I bet money it launches next year, one sku anyhow just to hit that 25th anniversary
Thinking similar. Probably a more formal reveal at the TGAs in December, maybe something at CES, a focus on it at the next Showcase, then launch in the Fall.
If it were a 2027 thing they probably could've saved this video until sometime early next year. But I'm also assuming the partnership with AMD was formed a while ago and it's only been recently announced publicly. Unless someone has mentioned it already...I think
K
KeplerL2
did in a post?
One company will make the OS and a bunch of companies will make the hardware. Sounds familiar but can't quite place it.
3DO?
Software monopoly. If unironically t2/ea can't output enough nextgen; I can see msft strengthening its portfolio. Not counting tencent as msft considers it as the only rival. If they are on all platforms things could get interesting.
What we're seeing right now might be the upper limit of what MS's studios can manage in terms of development timelines, realistically. Keep in mind some studios showed off games in 2020 that are still MIA, like Everwild, Contraband and State of Decay 3. Purchasing Zenimax & ABK bolstered MS's portfolio sure, but COD still requires multiple ABK studios to support it on rotation basically all the time, and the only Zenimax studio that's been regularly putting out new games the past few years is Arkane Lyon. Tango was one of them too but, well, you know what happened there.
We're probably going to see every few years, there be a lot of MS-published games released because dev timelines happen to end at around the same time. But otherwise, you'll get the annual COD, the ESO updates, Sea of Thieves updates, and maybe a couple of smaller AA games here and there, and maybe a 3P game they publish along with a remaster. I think the rapid onslaught of PS5 ports they've been doing the past few quarters now is making people mistake their games output for being more than it actually is, as they're padding the release schedule with port releases on other platforms of games already available elsewhere.
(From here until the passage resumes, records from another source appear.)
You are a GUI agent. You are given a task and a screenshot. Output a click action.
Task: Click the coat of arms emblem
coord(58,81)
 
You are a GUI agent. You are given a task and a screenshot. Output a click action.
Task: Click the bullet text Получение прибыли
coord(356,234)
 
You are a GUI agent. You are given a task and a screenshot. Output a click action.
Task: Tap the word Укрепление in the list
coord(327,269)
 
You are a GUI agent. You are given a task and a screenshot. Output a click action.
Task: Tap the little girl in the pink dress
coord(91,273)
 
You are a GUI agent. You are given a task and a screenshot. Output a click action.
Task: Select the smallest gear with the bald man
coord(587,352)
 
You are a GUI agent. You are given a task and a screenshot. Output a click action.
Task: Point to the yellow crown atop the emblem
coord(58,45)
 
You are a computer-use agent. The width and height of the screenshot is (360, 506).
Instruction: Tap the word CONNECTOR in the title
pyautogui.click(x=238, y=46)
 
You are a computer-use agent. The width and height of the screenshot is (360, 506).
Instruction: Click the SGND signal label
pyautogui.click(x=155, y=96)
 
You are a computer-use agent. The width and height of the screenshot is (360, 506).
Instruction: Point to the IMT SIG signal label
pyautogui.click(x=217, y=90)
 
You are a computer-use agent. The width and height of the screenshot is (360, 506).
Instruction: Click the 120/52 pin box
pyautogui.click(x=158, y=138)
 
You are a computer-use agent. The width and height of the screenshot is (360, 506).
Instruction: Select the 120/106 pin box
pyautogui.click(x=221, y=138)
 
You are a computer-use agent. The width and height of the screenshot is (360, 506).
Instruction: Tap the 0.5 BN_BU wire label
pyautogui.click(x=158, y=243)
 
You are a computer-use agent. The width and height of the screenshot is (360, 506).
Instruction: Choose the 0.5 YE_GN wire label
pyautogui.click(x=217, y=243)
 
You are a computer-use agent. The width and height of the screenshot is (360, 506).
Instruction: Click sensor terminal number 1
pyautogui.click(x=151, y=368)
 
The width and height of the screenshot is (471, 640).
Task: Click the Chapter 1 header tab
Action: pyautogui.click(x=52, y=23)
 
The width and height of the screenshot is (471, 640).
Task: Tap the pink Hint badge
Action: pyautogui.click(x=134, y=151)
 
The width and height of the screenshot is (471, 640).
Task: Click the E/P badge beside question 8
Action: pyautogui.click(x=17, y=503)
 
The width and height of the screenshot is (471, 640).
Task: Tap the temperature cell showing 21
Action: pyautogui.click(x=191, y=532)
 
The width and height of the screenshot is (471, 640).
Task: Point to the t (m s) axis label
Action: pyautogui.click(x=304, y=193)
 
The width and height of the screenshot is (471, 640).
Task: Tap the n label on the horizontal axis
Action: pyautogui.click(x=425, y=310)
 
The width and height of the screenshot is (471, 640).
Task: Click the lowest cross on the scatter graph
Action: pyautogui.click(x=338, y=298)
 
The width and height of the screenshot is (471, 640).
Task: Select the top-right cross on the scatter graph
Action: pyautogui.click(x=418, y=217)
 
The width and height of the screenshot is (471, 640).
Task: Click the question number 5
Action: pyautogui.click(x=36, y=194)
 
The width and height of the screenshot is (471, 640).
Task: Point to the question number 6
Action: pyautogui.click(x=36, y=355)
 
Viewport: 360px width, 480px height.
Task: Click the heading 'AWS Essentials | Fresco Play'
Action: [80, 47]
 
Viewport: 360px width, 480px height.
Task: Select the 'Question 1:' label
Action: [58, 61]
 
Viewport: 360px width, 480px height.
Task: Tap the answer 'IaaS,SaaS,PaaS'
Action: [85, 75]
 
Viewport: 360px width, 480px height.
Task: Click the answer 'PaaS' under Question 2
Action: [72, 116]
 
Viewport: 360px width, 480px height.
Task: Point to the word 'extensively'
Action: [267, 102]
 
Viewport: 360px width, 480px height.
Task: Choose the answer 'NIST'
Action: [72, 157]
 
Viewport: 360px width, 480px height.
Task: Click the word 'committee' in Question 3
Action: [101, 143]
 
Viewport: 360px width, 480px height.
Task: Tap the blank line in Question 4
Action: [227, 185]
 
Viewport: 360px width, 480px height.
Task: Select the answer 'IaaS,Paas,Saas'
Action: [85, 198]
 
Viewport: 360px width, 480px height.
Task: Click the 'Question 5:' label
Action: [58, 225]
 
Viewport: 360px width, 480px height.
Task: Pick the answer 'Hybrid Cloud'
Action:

And, hey, I'm not saying MS are the only ones guilty of that. We've been seeing SIE do it too, Take-Two to a small extent, some other pubs here and there. I'm just saying, MS have
also been doing that.
Also an aside but...
GHG
do you think one approach MS might take here is have two separate partitions (Xbox OS partition, Windows partition) to run respective games between the two? Because I've been thinking that's a way to get by the licensing headaches, and it'd be somewhat similar to what they did in providing DOS compatibility in the 9x Windows OSes like Windows '95 and '98.
Though, I don't know how seamless MS could make something like that between Xbox OS & Windows on something meant to be a console-like experience, let alone allow state-aware persistence between the two. Specifically, how to implement that without becoming a resource hog. That's why I floated the idea of having a separate slower DRAM cache which, ironically, SIE's been doing that since the PS4.